We made some improvements to our configuration extractor recently, and this week we are revisiting the family to make some more tweaks which should improve the quality of the output. In the background the rules which trigger the configuration extractor have been updated to support a wider range of variants - for example we observed some samples which now contain multiple C2 URLs (named url4cnc in the samples).
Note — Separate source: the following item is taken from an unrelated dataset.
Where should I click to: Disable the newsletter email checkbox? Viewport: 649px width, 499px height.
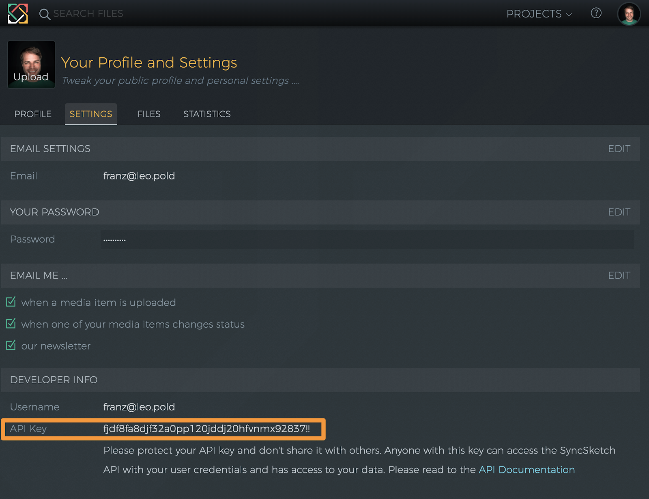[x=11, y=346]
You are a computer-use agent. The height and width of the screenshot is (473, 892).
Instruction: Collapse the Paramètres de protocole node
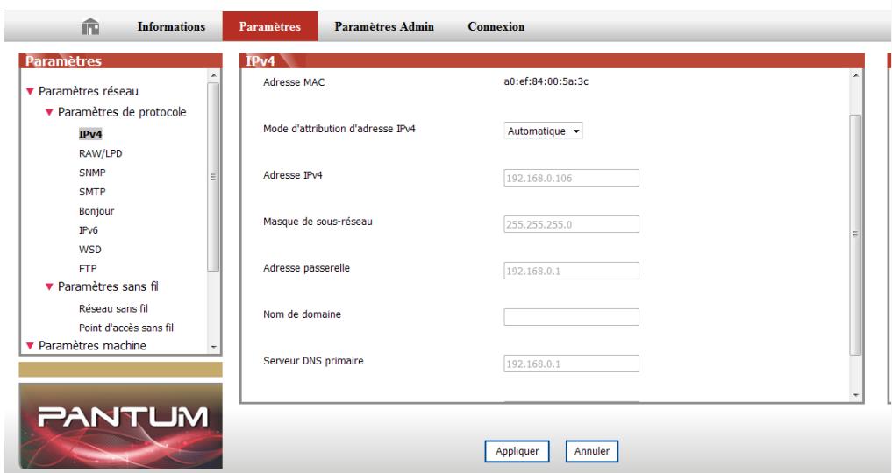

In addition the data produced by the extractor now includes the sample’s version number to help with tracking future changes.



Danabot is a banking trojan/stealer which has seen widespread usage since it appeared in mid-2018. The family is modular with functions for things like browser injection/sniffing, stealing credentials stored locally by various software like browsers and email clients, and full remote access.

The family has gone through quite a few changes over the years, with some significant new versions being spotted throughout 2021. It has featured in our blogposts a few times lately as we’ve updated signatures to account for these changes, and this week we have reviewed some additional samples and made a few tweaks to our configuration extractor to better handle the entire family.


Colossus Ransomware

The Colossus family is yet another new addition to the ransomware scene in 2021, initially being reported by ZeroFox in late September.

Unlike many of the ransomwares which pop up on forums etc., Colossus appears to be setting itself up as a serious new offering in the ransomware-as-a-service market with a number of features to increase its stealth like Themida packing and various sandbox evasion techniques. It’s also following the trend set by some of the big players like REvil/Sodinokibi in that they steal data before encrypting, and then use it as leverage to ’encourage’ payment.

The ransomnote, as shown above, bears quite a bit of similarity in layout to those commonly used by REvil/Sodinokibi. The family’s name also comes from this note, with the extension for the file including the word Colossus.

According to ZeroFox’s investigation, the family has successfully breached at least one company which it is currently in ransom negotiations with.

Our parser dumps and extracts the ransomnote, and we have added detection to ensure the family is correctly identified.



CryptBot is an info-stealer which was first seen in the wild in early 2019, and has been active fairly constantly since then. It is often distributed bundled alongside legitimate software which acts as its lure, generally affecting users who have downloaded cracked versions of common programs.

Triage has had support for the family since very early on in the platform’s development, but as an active family new variants often pop up which require some tweaks to properly work with our configuration extractor. This week is no different, as we recently noticed some new versions on Triage which weren’t being handled correctly. We have now made the necessary changes to ensure config extraction works as expected.